Frequently Asked Questions
Which GPU has more VRAM?▾
The RTX PRO 6000 Blackwell provides 96 GB GDDR7 VRAM. The V100 offers 32 GB HBM2. This tripling enables larger models on the newer GPU.
How do FP32 performances compare?▾
RTX PRO 6000 delivers 125 TFLOPS FP32. V100 achieves 15.7 TFLOPS FP32. The 8x difference favors RTX PRO 6000 for FP32-dominant tasks like simulations.
What are the cloud rental prices?▾
RTX PRO 6000 starts at $0.59/hr with $1.25/hr average across 5 offers. V100 begins at $0.29/hr with $1.01/hr average across 44 offers. V100 provides broader availability.
Which has higher memory bandwidth?▾
RTX PRO 6000 reaches 1792 GB/s. V100 provides 900 GB/s. Near doubling supports bigger batches on RTX PRO 6000.
What is the TDP difference?▾
RTX PRO 6000 requires 400W TDP. V100 uses 300W TDP. Lower power suits dense V100 deployments.
Do both support NVLink?▾
Both include NVLink interconnect. V100 adds PCIe 3.0. RTX PRO 6000 uses PCIe form factor exclusively.
Which is cheaper to rent, the RTX PRO 6000 or the V100?▾
Cloud rental prices for both the RTX PRO 6000 and V100 vary by provider, configuration, and availability. This page shows live pricing from 25+ providers updated every 60 seconds. Scroll to the Live Cloud Pricing section to compare current rates.

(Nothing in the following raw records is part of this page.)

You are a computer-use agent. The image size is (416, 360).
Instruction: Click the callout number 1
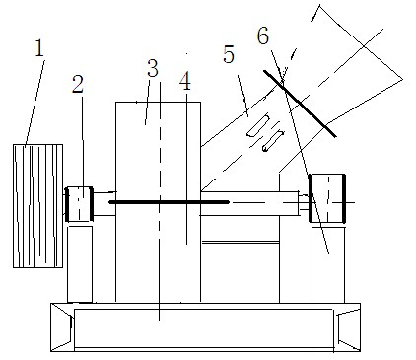click(39, 48)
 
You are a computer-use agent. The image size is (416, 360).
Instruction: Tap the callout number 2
click(78, 84)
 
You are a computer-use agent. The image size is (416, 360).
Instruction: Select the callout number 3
click(152, 68)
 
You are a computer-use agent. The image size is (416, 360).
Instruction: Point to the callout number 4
click(185, 82)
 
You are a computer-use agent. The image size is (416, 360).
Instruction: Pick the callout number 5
click(229, 54)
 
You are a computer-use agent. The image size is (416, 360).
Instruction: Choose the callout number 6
click(263, 36)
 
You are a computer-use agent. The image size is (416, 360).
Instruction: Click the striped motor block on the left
click(37, 206)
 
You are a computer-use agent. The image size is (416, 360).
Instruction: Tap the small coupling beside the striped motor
click(79, 204)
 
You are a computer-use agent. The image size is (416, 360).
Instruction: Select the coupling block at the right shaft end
click(327, 198)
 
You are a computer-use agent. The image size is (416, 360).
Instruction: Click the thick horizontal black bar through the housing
click(169, 202)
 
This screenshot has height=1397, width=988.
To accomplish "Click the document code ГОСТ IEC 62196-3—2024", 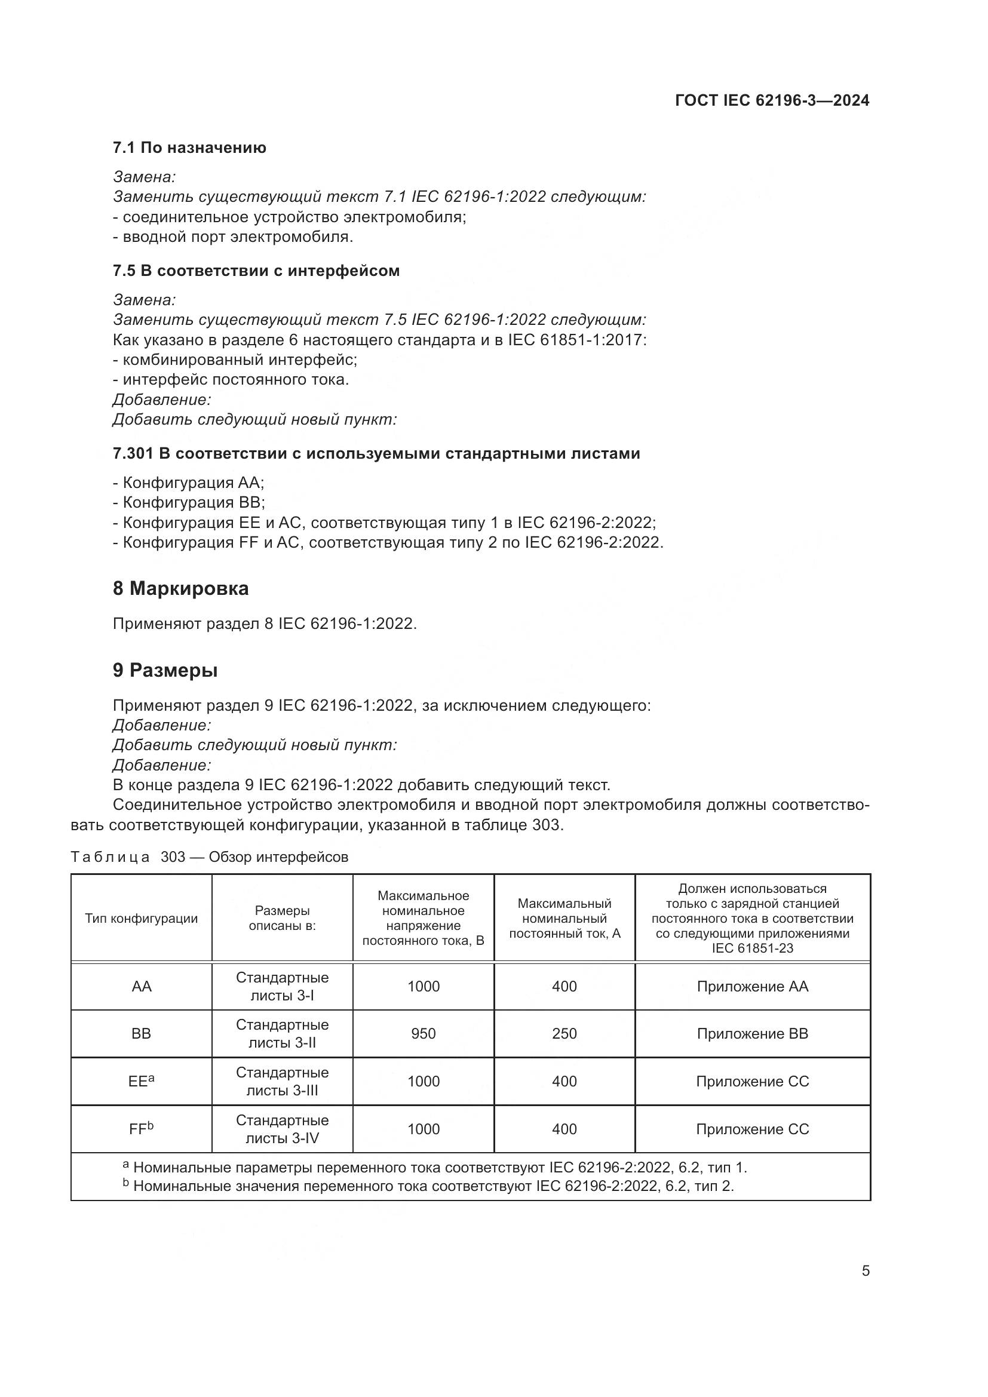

How much VRAM does the RTX PRO 6000 have compared to the V100?▾
The RTX PRO 6000 has 96 GB of GDDR7 memory. The V100 has 16 to 32 GB of HBM2 memory.
Can I find RTX PRO 6000 and V100 GPUs available to rent right now?▾
Yes. This page shows real-time availability across 25+ cloud GPU providers. The Live Cloud Pricing section displays only in-stock offers with current pricing.
What is the main difference between the RTX PRO 6000 and the V100?▾
The RTX PRO 6000 uses the Blackwell architecture (2025) while the V100 uses Volta (2017). The V100 delivers 1.0x the FP16 throughput and 2.0x the memory bandwidth of the RTX PRO 6000.